Objetivo: Pode reescrever todos os itens abaixo trocando "Screen dimensions" por "Screen size" e mantendo todo o resto igual?

Conjunto de dados:
__________

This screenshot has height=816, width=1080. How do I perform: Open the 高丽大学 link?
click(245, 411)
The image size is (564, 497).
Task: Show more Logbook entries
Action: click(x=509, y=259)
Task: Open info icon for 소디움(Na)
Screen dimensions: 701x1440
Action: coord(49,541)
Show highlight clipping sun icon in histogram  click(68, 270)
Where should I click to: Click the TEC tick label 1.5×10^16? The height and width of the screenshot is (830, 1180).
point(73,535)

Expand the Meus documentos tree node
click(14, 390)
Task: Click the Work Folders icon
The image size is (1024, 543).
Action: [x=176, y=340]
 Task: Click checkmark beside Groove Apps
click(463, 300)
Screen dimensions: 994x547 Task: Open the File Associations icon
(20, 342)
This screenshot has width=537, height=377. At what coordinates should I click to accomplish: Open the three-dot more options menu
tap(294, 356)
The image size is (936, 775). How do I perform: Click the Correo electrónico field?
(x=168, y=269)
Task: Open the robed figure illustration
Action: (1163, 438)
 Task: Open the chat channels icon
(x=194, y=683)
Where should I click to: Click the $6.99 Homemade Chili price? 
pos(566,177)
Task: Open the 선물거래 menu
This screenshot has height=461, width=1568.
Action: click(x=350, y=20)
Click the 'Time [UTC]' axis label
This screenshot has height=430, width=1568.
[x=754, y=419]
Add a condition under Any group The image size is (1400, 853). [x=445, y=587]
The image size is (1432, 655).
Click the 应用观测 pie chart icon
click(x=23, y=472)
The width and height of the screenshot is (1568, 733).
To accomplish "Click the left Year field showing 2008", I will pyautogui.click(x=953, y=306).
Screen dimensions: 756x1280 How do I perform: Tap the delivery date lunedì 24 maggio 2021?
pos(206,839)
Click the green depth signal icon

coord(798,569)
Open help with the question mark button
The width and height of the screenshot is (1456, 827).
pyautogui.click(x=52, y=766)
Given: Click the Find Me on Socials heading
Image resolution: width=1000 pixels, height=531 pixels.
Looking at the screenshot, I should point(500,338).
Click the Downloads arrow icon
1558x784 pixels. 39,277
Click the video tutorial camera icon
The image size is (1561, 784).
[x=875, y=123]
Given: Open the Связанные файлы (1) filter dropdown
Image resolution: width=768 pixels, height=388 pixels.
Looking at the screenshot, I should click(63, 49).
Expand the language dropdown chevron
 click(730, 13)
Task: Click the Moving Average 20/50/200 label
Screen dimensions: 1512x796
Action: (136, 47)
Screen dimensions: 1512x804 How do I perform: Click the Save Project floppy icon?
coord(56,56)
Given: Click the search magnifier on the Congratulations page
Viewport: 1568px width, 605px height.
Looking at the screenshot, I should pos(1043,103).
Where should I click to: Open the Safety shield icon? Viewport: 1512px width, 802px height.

__________

Solução da tarefa:
This screenshot has height=816, width=1080. How do I perform: Open the 高丽大学 link?
click(245, 411)
The image size is (564, 497).
Task: Show more Logbook entries
Action: click(x=509, y=259)
Task: Open info icon for 소디움(Na)
Screen size: 701x1440
Action: coord(49,541)
Show highlight clipping sun icon in histogram  click(68, 270)
Where should I click to: Click the TEC tick label 1.5×10^16? The height and width of the screenshot is (830, 1180).
point(73,535)

Expand the Meus documentos tree node
click(14, 390)
Task: Click the Work Folders icon
The image size is (1024, 543).
Action: [x=176, y=340]
 Task: Click checkmark beside Groove Apps
click(463, 300)
Screen size: 994x547 Task: Open the File Associations icon
(20, 342)
This screenshot has width=537, height=377. At what coordinates should I click to accomplish: Open the three-dot more options menu
tap(294, 356)
The image size is (936, 775). How do I perform: Click the Correo electrónico field?
(x=168, y=269)
Task: Open the robed figure illustration
Action: (1163, 438)
 Task: Open the chat channels icon
(x=194, y=683)
Where should I click to: Click the $6.99 Homemade Chili price? 
pos(566,177)
Task: Open the 선물거래 menu
This screenshot has height=461, width=1568.
Action: click(x=350, y=20)
Click the 'Time [UTC]' axis label
This screenshot has height=430, width=1568.
[x=754, y=419]
Add a condition under Any group The image size is (1400, 853). [x=445, y=587]
The image size is (1432, 655).
Click the 应用观测 pie chart icon
click(x=23, y=472)
The width and height of the screenshot is (1568, 733).
To accomplish "Click the left Year field showing 2008", I will pyautogui.click(x=953, y=306).
Screen size: 756x1280 How do I perform: Tap the delivery date lunedì 24 maggio 2021?
pos(206,839)
Click the green depth signal icon

coord(798,569)
Open help with the question mark button
The width and height of the screenshot is (1456, 827).
pyautogui.click(x=52, y=766)
Given: Click the Find Me on Socials heading
Image resolution: width=1000 pixels, height=531 pixels.
Looking at the screenshot, I should point(500,338).
Click the Downloads arrow icon
1558x784 pixels. 39,277
Click the video tutorial camera icon
The image size is (1561, 784).
[x=875, y=123]
Given: Open the Связанные файлы (1) filter dropdown
Image resolution: width=768 pixels, height=388 pixels.
Looking at the screenshot, I should click(63, 49).
Expand the language dropdown chevron
 click(730, 13)
Task: Click the Moving Average 20/50/200 label
Screen size: 1512x796
Action: (136, 47)
Screen size: 1512x804 How do I perform: Click the Save Project floppy icon?
coord(56,56)
Given: Click the search magnifier on the Congratulations page
Viewport: 1568px width, 605px height.
Looking at the screenshot, I should pos(1043,103).
Where should I click to: Open the Safety shield icon? Viewport: 1512px width, 802px height.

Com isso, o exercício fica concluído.